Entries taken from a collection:
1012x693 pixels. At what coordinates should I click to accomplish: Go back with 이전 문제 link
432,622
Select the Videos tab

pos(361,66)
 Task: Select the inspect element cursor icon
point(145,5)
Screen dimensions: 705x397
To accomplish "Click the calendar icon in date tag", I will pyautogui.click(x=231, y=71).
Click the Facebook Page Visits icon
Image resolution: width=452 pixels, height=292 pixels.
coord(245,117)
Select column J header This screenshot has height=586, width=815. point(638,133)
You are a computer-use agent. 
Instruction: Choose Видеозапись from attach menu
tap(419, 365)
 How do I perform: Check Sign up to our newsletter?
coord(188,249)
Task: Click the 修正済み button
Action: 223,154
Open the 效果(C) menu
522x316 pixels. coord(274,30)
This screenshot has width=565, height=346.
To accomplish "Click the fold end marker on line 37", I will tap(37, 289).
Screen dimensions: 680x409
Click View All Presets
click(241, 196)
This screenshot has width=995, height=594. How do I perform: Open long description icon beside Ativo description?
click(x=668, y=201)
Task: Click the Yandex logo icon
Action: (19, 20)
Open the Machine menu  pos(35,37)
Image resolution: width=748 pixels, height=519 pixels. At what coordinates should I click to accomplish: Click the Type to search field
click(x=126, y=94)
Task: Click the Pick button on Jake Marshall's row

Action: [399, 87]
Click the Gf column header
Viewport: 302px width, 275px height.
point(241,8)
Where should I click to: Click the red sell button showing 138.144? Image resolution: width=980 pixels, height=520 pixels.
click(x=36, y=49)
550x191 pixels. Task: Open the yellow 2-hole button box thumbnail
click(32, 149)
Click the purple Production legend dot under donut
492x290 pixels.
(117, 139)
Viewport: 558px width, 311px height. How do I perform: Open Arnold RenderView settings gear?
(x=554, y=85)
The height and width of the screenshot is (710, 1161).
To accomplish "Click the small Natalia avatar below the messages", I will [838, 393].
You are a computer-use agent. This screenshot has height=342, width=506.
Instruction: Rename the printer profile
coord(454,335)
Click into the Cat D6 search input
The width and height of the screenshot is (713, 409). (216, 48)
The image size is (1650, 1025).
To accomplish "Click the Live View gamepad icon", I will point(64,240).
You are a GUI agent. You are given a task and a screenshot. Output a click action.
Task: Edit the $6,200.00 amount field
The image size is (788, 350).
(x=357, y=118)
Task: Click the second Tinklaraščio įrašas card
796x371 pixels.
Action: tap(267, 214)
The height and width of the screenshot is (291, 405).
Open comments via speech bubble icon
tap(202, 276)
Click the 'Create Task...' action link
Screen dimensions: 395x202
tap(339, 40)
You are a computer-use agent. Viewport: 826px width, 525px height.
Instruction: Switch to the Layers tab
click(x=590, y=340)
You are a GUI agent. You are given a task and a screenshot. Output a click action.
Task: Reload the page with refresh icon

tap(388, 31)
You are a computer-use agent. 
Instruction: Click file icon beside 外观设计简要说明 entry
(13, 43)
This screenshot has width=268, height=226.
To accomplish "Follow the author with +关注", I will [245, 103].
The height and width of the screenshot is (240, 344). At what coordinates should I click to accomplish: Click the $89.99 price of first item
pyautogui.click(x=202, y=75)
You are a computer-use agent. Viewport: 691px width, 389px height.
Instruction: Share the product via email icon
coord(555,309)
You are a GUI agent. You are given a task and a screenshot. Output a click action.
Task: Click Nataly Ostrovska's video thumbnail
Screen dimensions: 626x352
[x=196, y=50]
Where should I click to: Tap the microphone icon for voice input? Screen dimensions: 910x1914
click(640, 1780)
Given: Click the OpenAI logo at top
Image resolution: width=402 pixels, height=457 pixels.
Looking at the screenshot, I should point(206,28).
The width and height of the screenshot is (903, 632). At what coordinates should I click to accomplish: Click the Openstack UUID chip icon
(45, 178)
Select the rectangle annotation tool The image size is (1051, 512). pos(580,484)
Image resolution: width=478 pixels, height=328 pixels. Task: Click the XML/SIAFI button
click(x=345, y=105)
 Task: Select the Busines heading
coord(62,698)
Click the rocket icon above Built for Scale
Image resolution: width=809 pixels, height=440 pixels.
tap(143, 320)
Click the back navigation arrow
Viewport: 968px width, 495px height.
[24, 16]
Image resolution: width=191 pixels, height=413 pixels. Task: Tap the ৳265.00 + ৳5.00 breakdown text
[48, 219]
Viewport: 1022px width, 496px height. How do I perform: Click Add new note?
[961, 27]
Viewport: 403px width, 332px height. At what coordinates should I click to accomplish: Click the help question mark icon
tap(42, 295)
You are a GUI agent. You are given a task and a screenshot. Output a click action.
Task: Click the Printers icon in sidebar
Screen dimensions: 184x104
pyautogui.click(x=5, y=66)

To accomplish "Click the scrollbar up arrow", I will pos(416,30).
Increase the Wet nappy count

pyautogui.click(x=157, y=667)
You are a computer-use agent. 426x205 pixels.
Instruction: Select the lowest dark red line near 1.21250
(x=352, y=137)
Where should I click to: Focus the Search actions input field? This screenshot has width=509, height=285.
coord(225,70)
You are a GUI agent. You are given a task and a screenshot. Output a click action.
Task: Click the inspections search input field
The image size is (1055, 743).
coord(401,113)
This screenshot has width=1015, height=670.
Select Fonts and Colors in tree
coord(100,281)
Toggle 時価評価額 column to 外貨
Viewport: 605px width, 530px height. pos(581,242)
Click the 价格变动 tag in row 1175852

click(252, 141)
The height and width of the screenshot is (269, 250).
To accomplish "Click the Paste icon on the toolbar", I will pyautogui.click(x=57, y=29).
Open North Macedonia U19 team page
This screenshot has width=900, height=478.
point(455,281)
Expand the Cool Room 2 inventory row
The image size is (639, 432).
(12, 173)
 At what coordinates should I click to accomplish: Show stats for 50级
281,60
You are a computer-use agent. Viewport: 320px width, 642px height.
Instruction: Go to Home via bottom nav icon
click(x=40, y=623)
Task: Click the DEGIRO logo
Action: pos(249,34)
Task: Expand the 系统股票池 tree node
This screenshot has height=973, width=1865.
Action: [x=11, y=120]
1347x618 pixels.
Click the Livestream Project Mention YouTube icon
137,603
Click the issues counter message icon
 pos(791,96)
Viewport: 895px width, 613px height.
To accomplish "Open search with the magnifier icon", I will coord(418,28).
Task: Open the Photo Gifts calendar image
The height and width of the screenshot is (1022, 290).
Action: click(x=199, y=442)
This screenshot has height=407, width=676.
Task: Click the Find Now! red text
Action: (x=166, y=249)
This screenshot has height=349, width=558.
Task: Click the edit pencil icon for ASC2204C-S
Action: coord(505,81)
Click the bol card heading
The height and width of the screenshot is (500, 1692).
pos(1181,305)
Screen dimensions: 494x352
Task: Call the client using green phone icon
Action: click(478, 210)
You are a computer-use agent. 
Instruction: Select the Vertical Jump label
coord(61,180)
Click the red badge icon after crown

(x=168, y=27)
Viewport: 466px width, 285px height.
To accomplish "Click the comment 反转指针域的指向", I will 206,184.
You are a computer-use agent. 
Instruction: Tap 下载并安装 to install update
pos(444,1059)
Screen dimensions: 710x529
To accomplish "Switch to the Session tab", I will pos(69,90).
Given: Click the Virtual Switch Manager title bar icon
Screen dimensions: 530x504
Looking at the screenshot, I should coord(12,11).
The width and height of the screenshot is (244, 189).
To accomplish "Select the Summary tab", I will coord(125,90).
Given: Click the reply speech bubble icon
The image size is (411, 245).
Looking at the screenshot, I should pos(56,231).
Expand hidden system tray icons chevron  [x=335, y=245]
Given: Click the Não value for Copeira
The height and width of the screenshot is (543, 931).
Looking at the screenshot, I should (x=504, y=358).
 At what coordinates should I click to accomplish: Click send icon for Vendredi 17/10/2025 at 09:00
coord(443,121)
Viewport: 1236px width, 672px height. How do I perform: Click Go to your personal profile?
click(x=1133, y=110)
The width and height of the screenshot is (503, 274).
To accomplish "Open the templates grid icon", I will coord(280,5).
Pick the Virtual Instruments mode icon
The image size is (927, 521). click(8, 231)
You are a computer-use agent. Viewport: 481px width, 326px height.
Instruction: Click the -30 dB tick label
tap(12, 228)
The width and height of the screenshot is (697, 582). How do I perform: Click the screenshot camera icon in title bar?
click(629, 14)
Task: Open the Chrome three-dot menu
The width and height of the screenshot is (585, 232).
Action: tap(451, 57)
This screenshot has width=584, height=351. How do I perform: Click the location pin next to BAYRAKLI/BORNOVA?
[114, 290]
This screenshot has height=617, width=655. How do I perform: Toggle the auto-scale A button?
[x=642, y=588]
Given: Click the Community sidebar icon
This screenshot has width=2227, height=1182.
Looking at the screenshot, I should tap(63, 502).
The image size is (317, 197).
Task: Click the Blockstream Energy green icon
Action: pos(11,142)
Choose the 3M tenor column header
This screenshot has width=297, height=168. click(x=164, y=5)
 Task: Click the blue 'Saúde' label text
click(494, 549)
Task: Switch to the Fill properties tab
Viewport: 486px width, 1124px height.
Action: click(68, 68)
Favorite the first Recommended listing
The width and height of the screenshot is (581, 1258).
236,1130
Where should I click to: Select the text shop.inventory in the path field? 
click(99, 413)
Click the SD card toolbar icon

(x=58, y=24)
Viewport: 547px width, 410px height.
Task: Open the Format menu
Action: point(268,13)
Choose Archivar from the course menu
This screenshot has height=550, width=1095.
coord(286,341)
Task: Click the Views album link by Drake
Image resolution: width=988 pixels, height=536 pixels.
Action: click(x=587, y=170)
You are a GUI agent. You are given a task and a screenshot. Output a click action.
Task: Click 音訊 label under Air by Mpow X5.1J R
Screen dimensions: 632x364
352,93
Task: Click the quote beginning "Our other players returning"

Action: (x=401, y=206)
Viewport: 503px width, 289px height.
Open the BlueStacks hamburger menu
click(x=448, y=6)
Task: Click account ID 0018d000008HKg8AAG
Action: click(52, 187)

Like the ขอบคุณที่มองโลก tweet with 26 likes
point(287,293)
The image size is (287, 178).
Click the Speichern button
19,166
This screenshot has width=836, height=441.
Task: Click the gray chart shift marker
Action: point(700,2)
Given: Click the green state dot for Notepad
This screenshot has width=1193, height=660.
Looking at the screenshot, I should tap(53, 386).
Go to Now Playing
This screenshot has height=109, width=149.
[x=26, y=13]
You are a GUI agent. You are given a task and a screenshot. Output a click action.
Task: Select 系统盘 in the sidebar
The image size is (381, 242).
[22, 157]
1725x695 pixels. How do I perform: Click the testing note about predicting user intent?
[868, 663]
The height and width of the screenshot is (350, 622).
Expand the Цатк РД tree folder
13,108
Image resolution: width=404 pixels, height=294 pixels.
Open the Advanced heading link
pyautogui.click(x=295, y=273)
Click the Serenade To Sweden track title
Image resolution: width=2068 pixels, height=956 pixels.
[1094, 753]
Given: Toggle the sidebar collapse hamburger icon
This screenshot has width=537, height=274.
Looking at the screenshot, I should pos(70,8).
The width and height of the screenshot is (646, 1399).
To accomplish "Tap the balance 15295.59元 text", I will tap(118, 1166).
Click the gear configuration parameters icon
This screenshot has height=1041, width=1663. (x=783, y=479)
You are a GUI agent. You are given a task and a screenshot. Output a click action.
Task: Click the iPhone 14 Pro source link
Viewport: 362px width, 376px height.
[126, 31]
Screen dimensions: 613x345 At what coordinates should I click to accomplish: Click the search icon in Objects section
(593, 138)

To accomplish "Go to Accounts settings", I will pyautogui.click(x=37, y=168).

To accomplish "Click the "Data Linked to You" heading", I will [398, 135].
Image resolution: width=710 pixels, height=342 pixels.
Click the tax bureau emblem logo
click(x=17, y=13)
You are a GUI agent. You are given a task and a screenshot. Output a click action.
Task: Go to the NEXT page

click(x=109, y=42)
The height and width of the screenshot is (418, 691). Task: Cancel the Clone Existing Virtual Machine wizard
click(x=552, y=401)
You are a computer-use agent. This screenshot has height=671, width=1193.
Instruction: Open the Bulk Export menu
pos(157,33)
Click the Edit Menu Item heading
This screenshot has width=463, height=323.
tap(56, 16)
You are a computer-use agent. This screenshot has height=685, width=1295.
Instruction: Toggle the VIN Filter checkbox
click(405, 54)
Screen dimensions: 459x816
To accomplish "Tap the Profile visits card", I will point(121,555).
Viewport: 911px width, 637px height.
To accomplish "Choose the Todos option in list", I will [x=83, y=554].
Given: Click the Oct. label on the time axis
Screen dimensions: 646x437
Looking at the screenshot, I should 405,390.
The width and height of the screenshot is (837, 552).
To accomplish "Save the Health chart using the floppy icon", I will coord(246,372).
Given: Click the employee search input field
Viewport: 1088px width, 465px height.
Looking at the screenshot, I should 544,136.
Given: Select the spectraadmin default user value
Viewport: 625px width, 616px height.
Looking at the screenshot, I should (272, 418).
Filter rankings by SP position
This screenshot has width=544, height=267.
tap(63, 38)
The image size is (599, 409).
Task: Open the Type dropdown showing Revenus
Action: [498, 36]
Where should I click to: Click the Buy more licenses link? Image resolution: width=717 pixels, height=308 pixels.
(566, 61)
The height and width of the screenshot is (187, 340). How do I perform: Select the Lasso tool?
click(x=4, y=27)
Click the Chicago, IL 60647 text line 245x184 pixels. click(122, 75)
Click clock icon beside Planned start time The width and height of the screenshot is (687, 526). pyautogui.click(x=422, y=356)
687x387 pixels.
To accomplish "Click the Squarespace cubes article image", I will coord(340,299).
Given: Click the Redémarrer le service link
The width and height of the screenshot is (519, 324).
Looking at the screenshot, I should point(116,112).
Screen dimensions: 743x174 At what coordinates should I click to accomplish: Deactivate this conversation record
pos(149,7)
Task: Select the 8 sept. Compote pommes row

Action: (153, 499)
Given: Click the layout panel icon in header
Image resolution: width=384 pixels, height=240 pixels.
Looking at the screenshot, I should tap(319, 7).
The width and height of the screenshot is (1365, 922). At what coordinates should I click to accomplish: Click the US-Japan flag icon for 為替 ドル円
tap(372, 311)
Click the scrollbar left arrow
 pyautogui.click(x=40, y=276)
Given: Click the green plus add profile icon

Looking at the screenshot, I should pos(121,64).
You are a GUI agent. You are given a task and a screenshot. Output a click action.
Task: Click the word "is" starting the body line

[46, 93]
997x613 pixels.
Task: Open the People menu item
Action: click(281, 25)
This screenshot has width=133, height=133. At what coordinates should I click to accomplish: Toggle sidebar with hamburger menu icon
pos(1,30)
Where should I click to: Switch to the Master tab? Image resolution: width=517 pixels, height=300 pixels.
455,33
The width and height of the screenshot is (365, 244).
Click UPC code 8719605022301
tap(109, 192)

### [GOAL OF THE EXERCISE]
Only the lines from the first line of the records through the line containing "Screen dimensions: 705x397" should be repeated, exactly as they appear.

### [OUTPUT FOR THIS EXERCISE]
1012x693 pixels. At what coordinates should I click to accomplish: Go back with 이전 문제 link
432,622
Select the Videos tab

pos(361,66)
 Task: Select the inspect element cursor icon
point(145,5)
Screen dimensions: 705x397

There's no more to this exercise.